If you were to read just one thing online about how to improve your speaking skills, this article from Hubspot would be it: 7 Lessons from the World’s Most Captivating Presenters. I personally come back to it again and again for valuable presentation tips.
What I find especially helpful is that it provides a lot of actual scientific evidence for many of the concepts that I’ve long held to be self-evident. Like the power of emotion and visual communication and the importance of rehearsal.
In fact, when I wrote my book, I relied to a great extent on learnings from the classroom and the stage and observations and anecdotes from show business. So it’s great to see so many of those principles supported by actual research.
Here are my three favorite lessons.
The Power of Visuals
Acting is all about Show/Don’t Tell. Any time you can dispense with words and rely instead on expression, action and imagery to tell your story, it’s going to be a lot more effective.
As it turns out, this is backed up by something called the Picture Superiority Effect. As the name indicates, images are more powerful and memorable than words:
In one experiment, for instance, subjects who were presented with information orally could remember about 10% of the content 72 hours later. Those who were presented with information in picture format were able to recall 65% of the content.
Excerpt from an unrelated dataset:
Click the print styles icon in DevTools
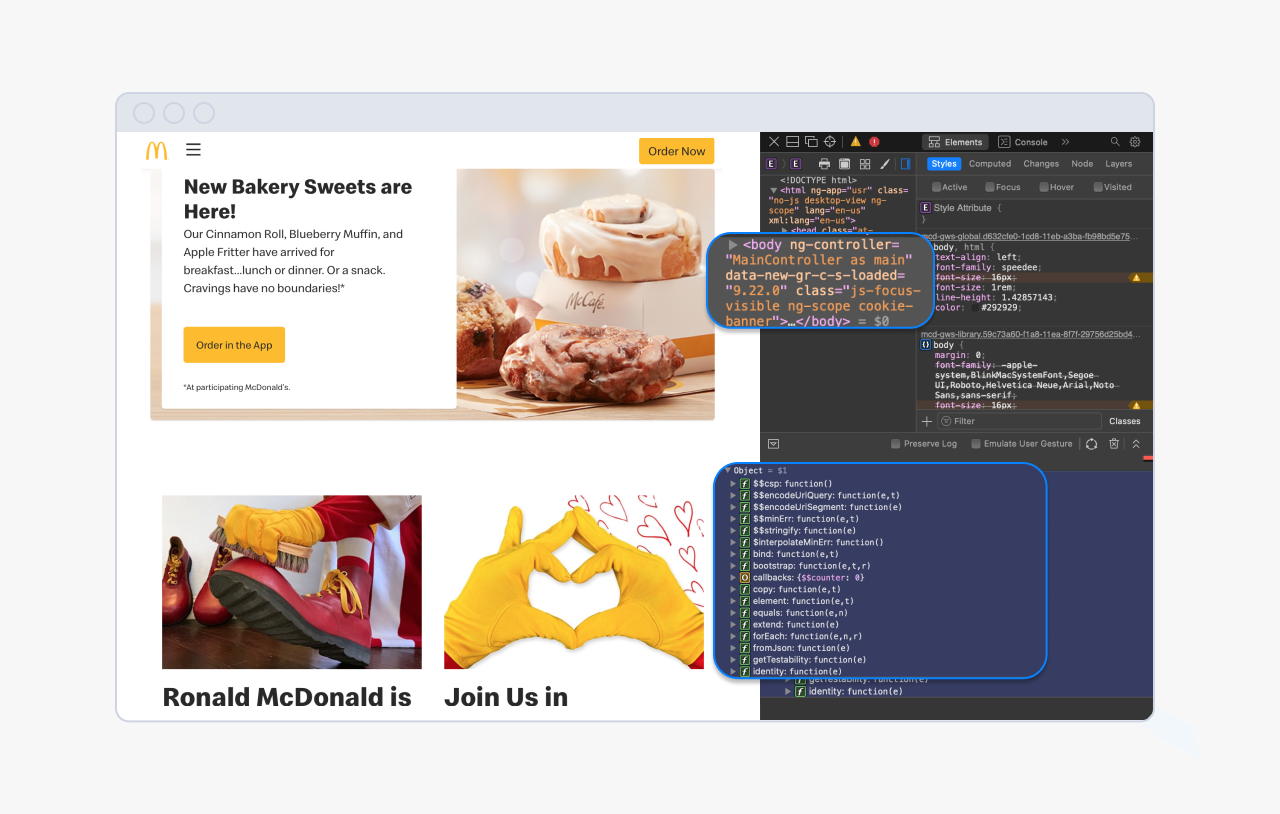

So visuals are basically six times “stickier” than words. Get rid of the bullet points and load up your presentations with beautiful, exciting images.
The Power of Emotion
The best actors are able to tap into their experiences — memories of sadness, hurt, loss, joy, exultation — to give their performances a visceral realism. That helps the audience empathize with the character and connect with the story.
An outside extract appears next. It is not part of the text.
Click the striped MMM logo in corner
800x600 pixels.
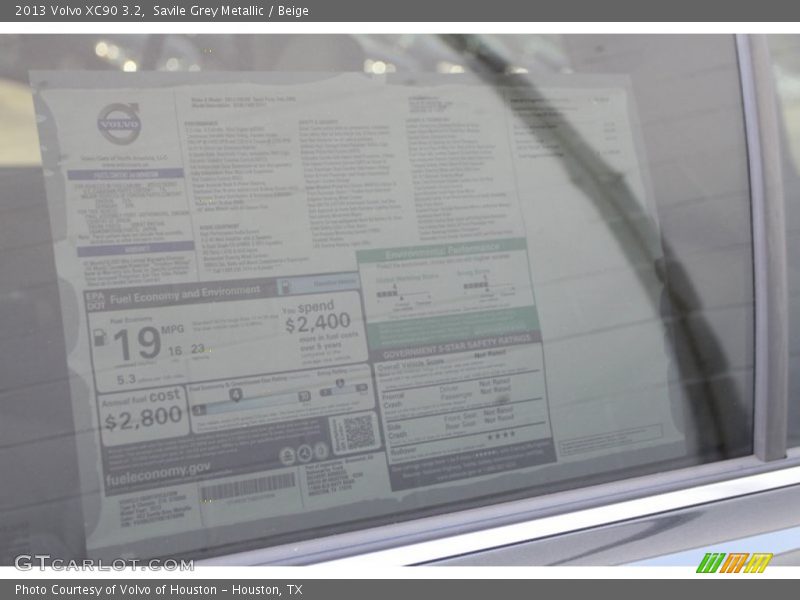(x=733, y=562)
As a result, we walk out of a movie or theater performance feeling transformed, disturbed or renewed in some way. This power is based in brain science. Here’s Hubspot quoting molecular biologist John Medina:
“An emotionally charged event … is the best-processed kind of external stimulus ever measured. Emotionally charged events persist much longer in our memories and are recalled with greater accuracy than neutral memories.”
You can harness that emotion in your presentations to break down barriers with your audience. By warming their hearts you can begin to change their minds.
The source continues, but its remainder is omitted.